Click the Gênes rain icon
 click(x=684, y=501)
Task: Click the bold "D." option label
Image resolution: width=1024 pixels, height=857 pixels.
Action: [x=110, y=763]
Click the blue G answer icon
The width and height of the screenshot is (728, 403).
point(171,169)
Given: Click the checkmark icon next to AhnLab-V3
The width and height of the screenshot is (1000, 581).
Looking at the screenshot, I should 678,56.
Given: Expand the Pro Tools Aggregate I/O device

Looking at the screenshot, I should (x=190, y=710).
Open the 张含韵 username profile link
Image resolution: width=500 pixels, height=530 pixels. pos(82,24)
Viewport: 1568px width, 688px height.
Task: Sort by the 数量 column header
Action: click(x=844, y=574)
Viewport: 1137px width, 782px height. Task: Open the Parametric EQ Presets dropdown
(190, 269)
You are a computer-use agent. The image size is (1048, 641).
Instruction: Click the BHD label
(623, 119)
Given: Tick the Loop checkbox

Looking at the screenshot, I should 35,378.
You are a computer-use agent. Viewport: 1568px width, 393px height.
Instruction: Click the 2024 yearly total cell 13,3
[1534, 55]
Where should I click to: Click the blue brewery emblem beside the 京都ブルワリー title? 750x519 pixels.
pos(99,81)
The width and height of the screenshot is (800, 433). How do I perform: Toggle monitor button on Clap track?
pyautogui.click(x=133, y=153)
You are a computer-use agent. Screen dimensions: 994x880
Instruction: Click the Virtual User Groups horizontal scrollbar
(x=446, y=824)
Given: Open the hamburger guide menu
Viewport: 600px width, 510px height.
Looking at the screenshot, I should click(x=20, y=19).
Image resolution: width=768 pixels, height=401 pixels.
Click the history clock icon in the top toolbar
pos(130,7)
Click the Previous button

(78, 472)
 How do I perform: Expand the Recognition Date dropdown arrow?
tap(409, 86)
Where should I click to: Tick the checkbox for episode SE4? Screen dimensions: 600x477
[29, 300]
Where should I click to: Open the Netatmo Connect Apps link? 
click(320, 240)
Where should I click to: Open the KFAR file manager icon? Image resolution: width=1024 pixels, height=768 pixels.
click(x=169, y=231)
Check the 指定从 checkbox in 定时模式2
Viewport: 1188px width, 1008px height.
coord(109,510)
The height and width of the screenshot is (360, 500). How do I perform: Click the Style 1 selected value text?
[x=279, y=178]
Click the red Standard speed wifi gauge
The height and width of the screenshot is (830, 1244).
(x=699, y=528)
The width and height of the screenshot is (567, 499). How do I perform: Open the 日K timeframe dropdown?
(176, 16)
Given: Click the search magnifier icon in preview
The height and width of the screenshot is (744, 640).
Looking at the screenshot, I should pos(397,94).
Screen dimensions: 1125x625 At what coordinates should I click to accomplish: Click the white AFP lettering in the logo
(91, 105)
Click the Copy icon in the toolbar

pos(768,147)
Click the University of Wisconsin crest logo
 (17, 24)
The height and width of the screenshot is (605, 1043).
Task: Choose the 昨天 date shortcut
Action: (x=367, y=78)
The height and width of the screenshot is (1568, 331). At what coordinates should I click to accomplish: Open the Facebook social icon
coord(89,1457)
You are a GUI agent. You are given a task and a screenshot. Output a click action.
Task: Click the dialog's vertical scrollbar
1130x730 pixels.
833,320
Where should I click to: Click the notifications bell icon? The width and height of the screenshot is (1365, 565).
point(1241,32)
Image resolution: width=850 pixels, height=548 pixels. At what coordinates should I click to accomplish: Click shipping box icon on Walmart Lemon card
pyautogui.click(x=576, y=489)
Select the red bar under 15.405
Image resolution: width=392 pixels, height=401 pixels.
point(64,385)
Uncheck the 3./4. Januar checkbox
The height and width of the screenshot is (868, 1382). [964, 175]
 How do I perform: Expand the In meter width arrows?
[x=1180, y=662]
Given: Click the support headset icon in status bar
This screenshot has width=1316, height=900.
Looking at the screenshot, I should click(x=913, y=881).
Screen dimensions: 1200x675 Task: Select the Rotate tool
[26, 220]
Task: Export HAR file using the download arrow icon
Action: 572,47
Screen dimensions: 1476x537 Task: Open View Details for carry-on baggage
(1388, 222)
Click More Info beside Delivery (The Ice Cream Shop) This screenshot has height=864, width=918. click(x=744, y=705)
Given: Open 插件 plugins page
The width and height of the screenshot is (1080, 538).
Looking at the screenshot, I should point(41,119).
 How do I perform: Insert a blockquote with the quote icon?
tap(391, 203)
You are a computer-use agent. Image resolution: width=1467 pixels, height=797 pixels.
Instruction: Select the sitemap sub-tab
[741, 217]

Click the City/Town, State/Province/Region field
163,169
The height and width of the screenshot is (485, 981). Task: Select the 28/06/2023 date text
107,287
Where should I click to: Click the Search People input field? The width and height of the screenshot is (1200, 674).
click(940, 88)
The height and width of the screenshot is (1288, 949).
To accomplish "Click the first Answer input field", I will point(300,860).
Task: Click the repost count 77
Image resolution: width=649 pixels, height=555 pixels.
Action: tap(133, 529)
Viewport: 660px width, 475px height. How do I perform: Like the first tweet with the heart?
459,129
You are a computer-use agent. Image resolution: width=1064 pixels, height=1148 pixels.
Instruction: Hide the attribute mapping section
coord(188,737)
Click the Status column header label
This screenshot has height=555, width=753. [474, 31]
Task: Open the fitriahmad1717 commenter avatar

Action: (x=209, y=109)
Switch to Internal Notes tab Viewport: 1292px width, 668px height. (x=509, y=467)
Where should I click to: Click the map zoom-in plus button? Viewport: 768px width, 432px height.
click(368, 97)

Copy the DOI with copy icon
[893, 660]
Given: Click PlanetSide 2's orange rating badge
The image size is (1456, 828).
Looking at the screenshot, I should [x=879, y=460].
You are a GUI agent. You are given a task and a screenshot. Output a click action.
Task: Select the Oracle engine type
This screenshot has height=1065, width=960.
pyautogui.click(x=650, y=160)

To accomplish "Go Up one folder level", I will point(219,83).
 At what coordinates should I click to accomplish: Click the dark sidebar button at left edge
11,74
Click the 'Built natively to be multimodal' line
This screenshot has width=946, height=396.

══════════════════════════════

PROBLEM TO WORK ON
Give the number of lines in the records that contain the string "agent", and nothing besides.

ANSWER SECTION
7